== DATA EXCERPTS ==

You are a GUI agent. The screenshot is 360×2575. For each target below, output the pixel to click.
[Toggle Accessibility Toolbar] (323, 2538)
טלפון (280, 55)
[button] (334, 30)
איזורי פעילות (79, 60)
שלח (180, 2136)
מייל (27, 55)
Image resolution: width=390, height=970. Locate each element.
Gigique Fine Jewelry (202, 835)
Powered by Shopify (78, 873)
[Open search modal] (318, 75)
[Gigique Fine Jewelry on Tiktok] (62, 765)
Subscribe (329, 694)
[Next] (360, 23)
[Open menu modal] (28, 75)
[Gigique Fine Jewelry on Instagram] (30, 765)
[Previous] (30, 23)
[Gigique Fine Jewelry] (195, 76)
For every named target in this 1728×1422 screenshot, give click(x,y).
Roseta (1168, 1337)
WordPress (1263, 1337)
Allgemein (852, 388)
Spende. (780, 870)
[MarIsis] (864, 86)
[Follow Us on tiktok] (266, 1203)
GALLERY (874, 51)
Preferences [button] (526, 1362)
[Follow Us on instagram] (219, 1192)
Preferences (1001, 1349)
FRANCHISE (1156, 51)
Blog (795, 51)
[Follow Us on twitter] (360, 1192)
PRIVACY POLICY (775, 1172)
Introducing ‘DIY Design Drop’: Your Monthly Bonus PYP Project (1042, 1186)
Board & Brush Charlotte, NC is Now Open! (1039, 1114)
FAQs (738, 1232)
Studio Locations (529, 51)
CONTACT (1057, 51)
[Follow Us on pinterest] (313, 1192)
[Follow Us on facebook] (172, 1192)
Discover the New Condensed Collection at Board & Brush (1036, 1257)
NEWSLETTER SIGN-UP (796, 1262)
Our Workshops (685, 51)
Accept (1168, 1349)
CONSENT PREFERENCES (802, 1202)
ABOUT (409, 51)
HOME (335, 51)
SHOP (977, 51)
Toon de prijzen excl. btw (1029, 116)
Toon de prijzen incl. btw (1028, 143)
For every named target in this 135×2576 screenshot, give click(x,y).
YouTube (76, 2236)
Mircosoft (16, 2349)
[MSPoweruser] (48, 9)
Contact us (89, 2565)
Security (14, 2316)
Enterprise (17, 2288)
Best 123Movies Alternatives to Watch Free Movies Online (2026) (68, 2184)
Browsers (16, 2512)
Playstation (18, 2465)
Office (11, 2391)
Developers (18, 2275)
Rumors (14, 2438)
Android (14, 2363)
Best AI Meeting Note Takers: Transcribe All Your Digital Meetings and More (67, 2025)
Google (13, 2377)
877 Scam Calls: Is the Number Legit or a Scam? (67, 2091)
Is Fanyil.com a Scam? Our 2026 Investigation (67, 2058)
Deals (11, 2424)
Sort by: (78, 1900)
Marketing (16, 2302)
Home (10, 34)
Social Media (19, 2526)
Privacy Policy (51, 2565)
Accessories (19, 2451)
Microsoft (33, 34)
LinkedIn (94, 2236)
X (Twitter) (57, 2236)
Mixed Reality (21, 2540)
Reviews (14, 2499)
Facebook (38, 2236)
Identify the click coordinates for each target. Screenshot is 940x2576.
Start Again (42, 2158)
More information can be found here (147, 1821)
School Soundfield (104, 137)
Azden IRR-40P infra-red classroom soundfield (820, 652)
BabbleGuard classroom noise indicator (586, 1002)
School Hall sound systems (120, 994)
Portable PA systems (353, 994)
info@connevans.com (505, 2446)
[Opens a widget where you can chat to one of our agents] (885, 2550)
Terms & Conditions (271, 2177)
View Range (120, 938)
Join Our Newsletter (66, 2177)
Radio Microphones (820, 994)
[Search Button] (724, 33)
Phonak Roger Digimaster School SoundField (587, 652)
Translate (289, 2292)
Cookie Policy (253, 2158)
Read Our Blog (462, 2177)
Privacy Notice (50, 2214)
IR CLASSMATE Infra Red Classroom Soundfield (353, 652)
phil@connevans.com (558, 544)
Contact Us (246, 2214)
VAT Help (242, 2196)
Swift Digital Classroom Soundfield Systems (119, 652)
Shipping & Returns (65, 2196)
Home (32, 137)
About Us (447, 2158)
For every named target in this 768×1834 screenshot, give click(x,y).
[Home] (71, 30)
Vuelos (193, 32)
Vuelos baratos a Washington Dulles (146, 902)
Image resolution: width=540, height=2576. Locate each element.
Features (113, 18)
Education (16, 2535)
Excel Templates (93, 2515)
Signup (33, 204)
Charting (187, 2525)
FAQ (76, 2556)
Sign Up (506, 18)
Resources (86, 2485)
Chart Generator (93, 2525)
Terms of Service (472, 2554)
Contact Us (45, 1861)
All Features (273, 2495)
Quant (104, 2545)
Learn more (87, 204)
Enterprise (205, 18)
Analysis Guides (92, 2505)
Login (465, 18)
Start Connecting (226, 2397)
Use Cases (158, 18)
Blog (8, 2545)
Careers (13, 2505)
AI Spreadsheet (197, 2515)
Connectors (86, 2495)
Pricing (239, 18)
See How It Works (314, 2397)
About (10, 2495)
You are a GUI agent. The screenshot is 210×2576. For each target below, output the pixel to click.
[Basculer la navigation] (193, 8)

===

EXERCISE OBJECTIVE: Output the listing exactly, from first line to last.

EXPECTED OUTPUT:
You are a GUI agent. The screenshot is 360×2575. For each target below, output the pixel to click.
[Toggle Accessibility Toolbar] (323, 2538)
טלפון (280, 55)
[button] (334, 30)
איזורי פעילות (79, 60)
שלח (180, 2136)
מייל (27, 55)
Image resolution: width=390, height=970. Locate each element.
Gigique Fine Jewelry (202, 835)
Powered by Shopify (78, 873)
[Open search modal] (318, 75)
[Gigique Fine Jewelry on Tiktok] (62, 765)
Subscribe (329, 694)
[Next] (360, 23)
[Open menu modal] (28, 75)
[Gigique Fine Jewelry on Instagram] (30, 765)
[Previous] (30, 23)
[Gigique Fine Jewelry] (195, 76)
For every named target in this 1728×1422 screenshot, give click(x,y).
Roseta (1168, 1337)
WordPress (1263, 1337)
Allgemein (852, 388)
Spende. (780, 870)
[MarIsis] (864, 86)
[Follow Us on tiktok] (266, 1203)
GALLERY (874, 51)
Preferences [button] (526, 1362)
[Follow Us on instagram] (219, 1192)
Preferences (1001, 1349)
FRANCHISE (1156, 51)
Blog (795, 51)
[Follow Us on twitter] (360, 1192)
PRIVACY POLICY (775, 1172)
Introducing ‘DIY Design Drop’: Your Monthly Bonus PYP Project (1042, 1186)
Board & Brush Charlotte, NC is Now Open! (1039, 1114)
FAQs (738, 1232)
Studio Locations (529, 51)
CONTACT (1057, 51)
[Follow Us on pinterest] (313, 1192)
[Follow Us on facebook] (172, 1192)
Discover the New Condensed Collection at Board & Brush (1036, 1257)
NEWSLETTER SIGN-UP (796, 1262)
Our Workshops (685, 51)
Accept (1168, 1349)
CONSENT PREFERENCES (802, 1202)
ABOUT (409, 51)
HOME (335, 51)
SHOP (977, 51)
Toon de prijzen excl. btw (1029, 116)
Toon de prijzen incl. btw (1028, 143)
For every named target in this 135×2576 screenshot, give click(x,y).
YouTube (76, 2236)
Mircosoft (16, 2349)
[MSPoweruser] (48, 9)
Contact us (89, 2565)
Security (14, 2316)
Enterprise (17, 2288)
Best 123Movies Alternatives to Watch Free Movies Online (2026) (68, 2184)
Browsers (16, 2512)
Playstation (18, 2465)
Office (11, 2391)
Developers (18, 2275)
Rumors (14, 2438)
Android (14, 2363)
Best AI Meeting Note Takers: Transcribe All Your Digital Meetings and More (67, 2025)
Google (13, 2377)
877 Scam Calls: Is the Number Legit or a Scam? (67, 2091)
Is Fanyil.com a Scam? Our 2026 Investigation (67, 2058)
Deals (11, 2424)
Sort by: (78, 1900)
Marketing (16, 2302)
Home (10, 34)
Social Media (19, 2526)
Privacy Policy (51, 2565)
Accessories (19, 2451)
Microsoft (33, 34)
LinkedIn (94, 2236)
X (Twitter) (57, 2236)
Mixed Reality (21, 2540)
Reviews (14, 2499)
Facebook (38, 2236)
Identify the click coordinates for each target. Screenshot is 940x2576.
Start Again (42, 2158)
More information can be found here (147, 1821)
School Soundfield (104, 137)
Azden IRR-40P infra-red classroom soundfield (820, 652)
BabbleGuard classroom noise indicator (586, 1002)
School Hall sound systems (120, 994)
Portable PA systems (353, 994)
info@connevans.com (505, 2446)
[Opens a widget where you can chat to one of our agents] (885, 2550)
Terms & Conditions (271, 2177)
View Range (120, 938)
Join Our Newsletter (66, 2177)
Radio Microphones (820, 994)
[Search Button] (724, 33)
Phonak Roger Digimaster School SoundField (587, 652)
Translate (289, 2292)
Cookie Policy (253, 2158)
Read Our Blog (462, 2177)
Privacy Notice (50, 2214)
IR CLASSMATE Infra Red Classroom Soundfield (353, 652)
phil@connevans.com (558, 544)
Contact Us (246, 2214)
VAT Help (242, 2196)
Swift Digital Classroom Soundfield Systems (119, 652)
Shipping & Returns (65, 2196)
Home (32, 137)
About Us (447, 2158)
For every named target in this 768×1834 screenshot, give click(x,y).
[Home] (71, 30)
Vuelos (193, 32)
Vuelos baratos a Washington Dulles (146, 902)
Image resolution: width=540, height=2576. Locate each element.
Features (113, 18)
Education (16, 2535)
Excel Templates (93, 2515)
Signup (33, 204)
Charting (187, 2525)
FAQ (76, 2556)
Sign Up (506, 18)
Resources (86, 2485)
Chart Generator (93, 2525)
Terms of Service (472, 2554)
Contact Us (45, 1861)
All Features (273, 2495)
Quant (104, 2545)
Learn more (87, 204)
Enterprise (205, 18)
Analysis Guides (92, 2505)
Login (465, 18)
Start Connecting (226, 2397)
Use Cases (158, 18)
Blog (8, 2545)
Careers (13, 2505)
AI Spreadsheet (197, 2515)
Connectors (86, 2495)
Pricing (239, 18)
See How It Works (314, 2397)
About (10, 2495)
You are a GUI agent. The screenshot is 210×2576. For each target below, output the pixel to click.
[Basculer la navigation] (193, 8)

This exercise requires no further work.